Le Nazioni Unite presentano così l'undicesima ricorrenza della Giornata Internazionale della Natura o, meglio, della “wildlife”, cioé di tutti gli esseri viventi selvatici che compongono la biosfera:

Ovunque i popoli dipendono dagli esseri viventi selvatici e dalle risorse basate sulla biodiversità per soddisfare i nostri bisogni – dal cibo, al carburante, medicine, alloggio, e abbigliamento. Per permetterci di godere dei benefici e della bellezza che la natura porta a noi e al nostro pianeta, i popoli hanno lavorato insieme per assicurarsi che gli ecosistemi possano prosperare e le specie di piante e di animali possano esistere per le future generazioni.[1]World Wildlife Day - UN

Tuttavia, leggendo queste parole più che la celebrazione della natura sembra che si festeggi lo sfruttamento della stessa, la sua riduzione a puro e semplice strumento per il soddisfacimento dei bisogni pratici ed estetici delle comunità antropiche, esistenti e future.

Ma è possibile celebrare gli altri viventi prescindendo dai vantaggi diretti e indiretti che essi apportano alle persone, come i miglioramenti ambientali, sanitari ed economici?

Si può concepire una giornata internazionale della natura epurata dall'antropocentrismo, da sempre prima minaccia per tutto ciò che non è umano?

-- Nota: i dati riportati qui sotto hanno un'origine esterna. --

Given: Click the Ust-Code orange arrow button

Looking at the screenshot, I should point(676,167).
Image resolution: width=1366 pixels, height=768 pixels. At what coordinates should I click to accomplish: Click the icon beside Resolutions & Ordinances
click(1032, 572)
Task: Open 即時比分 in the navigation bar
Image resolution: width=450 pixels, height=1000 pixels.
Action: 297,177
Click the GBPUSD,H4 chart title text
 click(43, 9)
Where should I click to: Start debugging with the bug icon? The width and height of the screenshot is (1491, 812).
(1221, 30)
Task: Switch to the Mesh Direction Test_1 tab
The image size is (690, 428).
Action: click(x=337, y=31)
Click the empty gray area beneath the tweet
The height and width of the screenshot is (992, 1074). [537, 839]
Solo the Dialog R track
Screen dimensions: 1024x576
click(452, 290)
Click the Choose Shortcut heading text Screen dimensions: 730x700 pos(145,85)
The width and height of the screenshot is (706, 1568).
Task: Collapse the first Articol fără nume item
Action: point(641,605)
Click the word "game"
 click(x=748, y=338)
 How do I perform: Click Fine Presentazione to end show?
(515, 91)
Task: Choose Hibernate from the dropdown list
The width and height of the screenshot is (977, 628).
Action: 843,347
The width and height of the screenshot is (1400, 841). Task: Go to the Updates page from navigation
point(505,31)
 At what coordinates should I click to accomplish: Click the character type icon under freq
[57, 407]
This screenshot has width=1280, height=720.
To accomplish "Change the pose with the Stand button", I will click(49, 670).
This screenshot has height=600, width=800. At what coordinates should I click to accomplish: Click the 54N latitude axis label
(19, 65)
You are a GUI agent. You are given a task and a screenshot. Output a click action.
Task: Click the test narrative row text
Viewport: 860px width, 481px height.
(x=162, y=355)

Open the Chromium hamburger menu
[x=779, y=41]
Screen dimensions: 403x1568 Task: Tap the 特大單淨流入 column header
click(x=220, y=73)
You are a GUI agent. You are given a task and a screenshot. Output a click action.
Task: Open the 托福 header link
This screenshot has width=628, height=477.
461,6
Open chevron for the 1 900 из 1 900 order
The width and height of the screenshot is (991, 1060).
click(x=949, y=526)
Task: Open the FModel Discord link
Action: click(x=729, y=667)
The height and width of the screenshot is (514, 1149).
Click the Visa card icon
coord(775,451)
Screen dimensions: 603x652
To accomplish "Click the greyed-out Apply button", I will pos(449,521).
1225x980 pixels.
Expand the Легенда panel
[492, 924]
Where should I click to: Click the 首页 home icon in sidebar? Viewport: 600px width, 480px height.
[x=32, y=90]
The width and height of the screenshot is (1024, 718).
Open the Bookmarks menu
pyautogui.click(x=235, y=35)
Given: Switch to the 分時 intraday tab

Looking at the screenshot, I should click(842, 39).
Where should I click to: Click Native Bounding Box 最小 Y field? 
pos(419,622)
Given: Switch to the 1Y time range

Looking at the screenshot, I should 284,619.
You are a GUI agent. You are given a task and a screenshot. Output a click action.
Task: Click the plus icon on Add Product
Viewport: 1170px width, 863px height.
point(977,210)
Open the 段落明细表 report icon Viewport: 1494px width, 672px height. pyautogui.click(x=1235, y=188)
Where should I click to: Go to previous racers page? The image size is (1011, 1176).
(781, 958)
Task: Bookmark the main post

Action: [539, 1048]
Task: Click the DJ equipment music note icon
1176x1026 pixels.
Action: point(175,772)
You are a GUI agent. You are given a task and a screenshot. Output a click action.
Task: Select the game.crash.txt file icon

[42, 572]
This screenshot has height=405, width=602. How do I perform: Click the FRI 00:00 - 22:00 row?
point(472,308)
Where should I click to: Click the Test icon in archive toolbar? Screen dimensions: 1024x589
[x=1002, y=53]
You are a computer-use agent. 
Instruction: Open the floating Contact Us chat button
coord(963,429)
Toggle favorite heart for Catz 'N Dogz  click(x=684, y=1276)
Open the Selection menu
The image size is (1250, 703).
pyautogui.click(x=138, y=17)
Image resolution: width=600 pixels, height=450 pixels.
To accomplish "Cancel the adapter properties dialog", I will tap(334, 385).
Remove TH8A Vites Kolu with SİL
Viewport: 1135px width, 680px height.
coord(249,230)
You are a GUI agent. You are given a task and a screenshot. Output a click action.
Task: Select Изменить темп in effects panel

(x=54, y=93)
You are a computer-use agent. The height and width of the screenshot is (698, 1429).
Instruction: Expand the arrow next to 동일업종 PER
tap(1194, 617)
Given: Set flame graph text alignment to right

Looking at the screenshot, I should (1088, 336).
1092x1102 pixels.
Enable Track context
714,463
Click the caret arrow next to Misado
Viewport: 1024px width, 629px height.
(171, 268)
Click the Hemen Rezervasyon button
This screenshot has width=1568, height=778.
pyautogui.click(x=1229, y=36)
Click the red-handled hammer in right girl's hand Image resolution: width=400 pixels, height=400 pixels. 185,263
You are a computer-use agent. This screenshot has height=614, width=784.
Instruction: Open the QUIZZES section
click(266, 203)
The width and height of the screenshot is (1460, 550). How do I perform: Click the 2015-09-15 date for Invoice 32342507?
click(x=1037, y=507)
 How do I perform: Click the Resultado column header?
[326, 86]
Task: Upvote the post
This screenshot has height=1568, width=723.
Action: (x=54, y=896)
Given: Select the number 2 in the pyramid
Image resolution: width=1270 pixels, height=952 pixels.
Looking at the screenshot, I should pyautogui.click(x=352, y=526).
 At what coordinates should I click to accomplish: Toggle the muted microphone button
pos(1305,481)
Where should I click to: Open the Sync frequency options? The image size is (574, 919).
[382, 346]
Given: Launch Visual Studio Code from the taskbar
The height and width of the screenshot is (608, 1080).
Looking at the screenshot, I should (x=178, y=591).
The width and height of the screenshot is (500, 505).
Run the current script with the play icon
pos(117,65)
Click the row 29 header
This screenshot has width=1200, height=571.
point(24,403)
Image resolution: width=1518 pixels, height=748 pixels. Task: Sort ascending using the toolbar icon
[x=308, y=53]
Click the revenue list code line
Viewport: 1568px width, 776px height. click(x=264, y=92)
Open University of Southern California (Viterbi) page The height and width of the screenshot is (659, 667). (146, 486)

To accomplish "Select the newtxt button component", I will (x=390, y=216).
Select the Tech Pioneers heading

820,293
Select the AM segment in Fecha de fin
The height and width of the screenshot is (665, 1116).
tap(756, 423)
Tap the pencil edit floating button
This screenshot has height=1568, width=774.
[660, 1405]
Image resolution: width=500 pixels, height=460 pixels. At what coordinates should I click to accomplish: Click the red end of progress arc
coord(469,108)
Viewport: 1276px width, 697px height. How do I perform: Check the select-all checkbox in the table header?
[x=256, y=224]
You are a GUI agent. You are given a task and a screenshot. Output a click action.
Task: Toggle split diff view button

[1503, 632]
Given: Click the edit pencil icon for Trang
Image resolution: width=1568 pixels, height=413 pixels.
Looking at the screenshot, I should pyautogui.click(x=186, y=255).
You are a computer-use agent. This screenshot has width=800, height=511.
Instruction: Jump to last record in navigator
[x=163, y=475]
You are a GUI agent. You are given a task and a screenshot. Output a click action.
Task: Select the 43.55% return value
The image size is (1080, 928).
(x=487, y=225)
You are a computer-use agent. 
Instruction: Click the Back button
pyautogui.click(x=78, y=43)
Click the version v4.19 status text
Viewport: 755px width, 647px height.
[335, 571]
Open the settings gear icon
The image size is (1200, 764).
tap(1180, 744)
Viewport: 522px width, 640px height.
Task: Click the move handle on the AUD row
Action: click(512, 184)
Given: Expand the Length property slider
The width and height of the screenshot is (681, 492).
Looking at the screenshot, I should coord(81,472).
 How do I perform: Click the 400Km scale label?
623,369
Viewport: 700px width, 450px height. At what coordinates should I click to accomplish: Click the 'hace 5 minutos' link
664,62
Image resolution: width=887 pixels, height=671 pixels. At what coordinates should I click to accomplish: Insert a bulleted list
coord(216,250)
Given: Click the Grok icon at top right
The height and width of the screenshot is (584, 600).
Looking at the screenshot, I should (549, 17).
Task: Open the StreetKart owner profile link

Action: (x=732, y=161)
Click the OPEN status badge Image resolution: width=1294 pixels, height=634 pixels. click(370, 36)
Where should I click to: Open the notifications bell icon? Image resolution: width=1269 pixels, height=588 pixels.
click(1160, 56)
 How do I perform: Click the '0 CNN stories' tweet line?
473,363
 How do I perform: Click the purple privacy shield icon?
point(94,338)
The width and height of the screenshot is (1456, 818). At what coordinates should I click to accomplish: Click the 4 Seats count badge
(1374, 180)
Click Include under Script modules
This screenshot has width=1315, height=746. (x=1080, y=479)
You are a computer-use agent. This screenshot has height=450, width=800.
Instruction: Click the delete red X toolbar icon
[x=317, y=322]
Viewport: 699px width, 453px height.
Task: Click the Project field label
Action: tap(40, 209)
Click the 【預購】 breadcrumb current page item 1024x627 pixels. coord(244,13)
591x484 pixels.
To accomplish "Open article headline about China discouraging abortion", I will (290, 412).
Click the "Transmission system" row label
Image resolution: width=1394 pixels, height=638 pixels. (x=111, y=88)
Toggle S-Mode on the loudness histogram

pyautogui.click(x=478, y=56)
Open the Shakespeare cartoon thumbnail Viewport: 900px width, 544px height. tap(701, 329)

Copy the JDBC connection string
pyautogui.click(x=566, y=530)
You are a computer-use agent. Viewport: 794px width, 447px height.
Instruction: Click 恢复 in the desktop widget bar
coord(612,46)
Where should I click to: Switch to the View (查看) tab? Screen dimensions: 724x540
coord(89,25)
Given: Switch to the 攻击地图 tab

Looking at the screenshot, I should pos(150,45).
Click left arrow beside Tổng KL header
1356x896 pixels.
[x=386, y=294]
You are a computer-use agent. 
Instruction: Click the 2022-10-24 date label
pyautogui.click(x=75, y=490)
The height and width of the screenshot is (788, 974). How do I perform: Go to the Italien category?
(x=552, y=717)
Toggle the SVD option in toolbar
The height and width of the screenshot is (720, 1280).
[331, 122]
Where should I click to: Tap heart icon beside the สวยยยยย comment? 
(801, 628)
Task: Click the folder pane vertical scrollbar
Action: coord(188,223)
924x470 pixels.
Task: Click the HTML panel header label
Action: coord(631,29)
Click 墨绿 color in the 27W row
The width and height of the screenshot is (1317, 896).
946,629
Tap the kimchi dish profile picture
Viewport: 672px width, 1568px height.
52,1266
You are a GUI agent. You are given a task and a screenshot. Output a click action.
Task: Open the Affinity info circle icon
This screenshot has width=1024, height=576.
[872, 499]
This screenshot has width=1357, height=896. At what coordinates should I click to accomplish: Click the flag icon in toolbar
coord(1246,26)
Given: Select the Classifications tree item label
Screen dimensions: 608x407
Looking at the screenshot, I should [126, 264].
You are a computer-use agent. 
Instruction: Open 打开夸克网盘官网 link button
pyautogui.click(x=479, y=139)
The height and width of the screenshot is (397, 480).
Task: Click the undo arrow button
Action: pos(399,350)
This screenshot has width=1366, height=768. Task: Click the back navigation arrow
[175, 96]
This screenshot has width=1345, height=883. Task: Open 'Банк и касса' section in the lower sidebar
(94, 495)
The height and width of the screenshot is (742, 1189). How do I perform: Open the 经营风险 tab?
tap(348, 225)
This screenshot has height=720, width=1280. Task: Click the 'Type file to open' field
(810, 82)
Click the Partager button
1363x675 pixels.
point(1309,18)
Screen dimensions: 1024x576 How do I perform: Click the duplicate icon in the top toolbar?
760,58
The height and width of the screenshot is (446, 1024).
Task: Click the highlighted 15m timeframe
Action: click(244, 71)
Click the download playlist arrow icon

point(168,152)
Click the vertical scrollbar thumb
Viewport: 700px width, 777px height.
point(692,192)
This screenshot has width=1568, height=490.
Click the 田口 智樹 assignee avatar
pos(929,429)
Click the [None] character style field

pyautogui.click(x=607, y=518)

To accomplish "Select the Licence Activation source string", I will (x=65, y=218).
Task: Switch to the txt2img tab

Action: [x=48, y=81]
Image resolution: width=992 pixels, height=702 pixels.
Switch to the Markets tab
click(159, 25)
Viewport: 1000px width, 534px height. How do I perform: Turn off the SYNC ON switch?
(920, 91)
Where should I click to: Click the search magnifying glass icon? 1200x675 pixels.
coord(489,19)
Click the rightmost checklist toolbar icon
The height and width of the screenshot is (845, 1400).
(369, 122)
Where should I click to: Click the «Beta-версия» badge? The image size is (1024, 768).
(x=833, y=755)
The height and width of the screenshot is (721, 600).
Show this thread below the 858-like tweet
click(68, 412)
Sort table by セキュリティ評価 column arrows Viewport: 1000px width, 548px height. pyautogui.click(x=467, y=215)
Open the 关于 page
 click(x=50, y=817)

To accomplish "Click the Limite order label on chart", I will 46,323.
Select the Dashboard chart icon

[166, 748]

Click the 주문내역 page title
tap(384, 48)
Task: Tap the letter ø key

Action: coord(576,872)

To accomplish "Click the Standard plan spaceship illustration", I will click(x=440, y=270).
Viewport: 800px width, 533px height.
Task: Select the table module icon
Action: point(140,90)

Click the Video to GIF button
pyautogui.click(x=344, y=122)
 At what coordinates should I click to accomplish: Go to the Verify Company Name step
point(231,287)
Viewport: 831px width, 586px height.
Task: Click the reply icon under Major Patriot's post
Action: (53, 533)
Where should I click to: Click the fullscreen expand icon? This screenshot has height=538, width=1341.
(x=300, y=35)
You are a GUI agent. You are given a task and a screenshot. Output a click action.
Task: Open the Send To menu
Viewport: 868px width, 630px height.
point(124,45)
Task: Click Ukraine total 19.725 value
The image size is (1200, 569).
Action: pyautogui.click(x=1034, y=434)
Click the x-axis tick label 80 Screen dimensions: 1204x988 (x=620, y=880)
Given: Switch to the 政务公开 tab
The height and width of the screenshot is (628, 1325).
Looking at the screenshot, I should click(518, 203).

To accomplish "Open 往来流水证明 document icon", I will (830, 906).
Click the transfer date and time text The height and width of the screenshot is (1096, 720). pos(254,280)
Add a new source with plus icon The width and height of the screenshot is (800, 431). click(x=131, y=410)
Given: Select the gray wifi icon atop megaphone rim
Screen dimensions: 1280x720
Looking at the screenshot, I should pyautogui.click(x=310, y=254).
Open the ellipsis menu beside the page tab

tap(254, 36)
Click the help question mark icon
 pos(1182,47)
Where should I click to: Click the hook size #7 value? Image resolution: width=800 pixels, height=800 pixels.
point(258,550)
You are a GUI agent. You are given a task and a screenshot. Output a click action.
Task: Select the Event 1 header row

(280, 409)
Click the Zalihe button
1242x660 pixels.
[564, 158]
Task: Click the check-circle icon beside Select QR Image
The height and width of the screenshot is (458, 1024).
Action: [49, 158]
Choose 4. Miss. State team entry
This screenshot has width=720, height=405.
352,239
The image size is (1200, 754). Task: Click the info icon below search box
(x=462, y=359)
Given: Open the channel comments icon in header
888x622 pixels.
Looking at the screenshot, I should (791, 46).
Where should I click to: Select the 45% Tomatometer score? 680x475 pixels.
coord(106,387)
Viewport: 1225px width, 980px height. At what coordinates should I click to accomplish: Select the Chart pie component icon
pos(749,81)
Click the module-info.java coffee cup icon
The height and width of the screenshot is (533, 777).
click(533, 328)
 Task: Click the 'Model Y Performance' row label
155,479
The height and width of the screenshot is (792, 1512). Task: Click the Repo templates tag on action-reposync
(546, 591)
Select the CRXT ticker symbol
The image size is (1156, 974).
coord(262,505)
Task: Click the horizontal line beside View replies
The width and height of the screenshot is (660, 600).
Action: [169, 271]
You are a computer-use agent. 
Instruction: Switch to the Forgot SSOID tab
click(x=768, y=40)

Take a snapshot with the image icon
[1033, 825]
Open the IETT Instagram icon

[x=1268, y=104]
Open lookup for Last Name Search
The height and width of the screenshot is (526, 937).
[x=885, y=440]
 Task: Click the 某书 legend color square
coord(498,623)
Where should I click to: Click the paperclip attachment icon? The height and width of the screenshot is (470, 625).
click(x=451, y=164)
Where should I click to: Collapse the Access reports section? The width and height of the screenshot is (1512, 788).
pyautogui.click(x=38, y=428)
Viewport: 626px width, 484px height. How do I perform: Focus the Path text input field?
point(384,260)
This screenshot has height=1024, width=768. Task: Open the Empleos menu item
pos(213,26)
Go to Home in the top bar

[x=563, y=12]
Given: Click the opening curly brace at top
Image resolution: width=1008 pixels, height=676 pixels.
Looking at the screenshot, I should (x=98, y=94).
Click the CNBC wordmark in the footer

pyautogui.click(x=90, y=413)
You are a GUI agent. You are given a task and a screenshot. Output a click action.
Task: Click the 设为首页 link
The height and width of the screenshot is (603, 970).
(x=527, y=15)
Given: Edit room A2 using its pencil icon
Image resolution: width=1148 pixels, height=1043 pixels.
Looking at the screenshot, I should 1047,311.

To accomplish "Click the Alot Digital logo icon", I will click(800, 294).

Emblematico è il caso dei cosiddetti grandi carnivori, animali capaci di resistere al nostro ostinato tentativo di ridurli a commodities, a beni consumabili, oppure a una sorta di giardinieri zoomorfi, a manutentori del nostro territorio, in quanto erodono visibilmente il nostro indiscriminato imperio sulla natura, chiedendoci ingenti sforzi per riuscire a condividere gli spazi con loro.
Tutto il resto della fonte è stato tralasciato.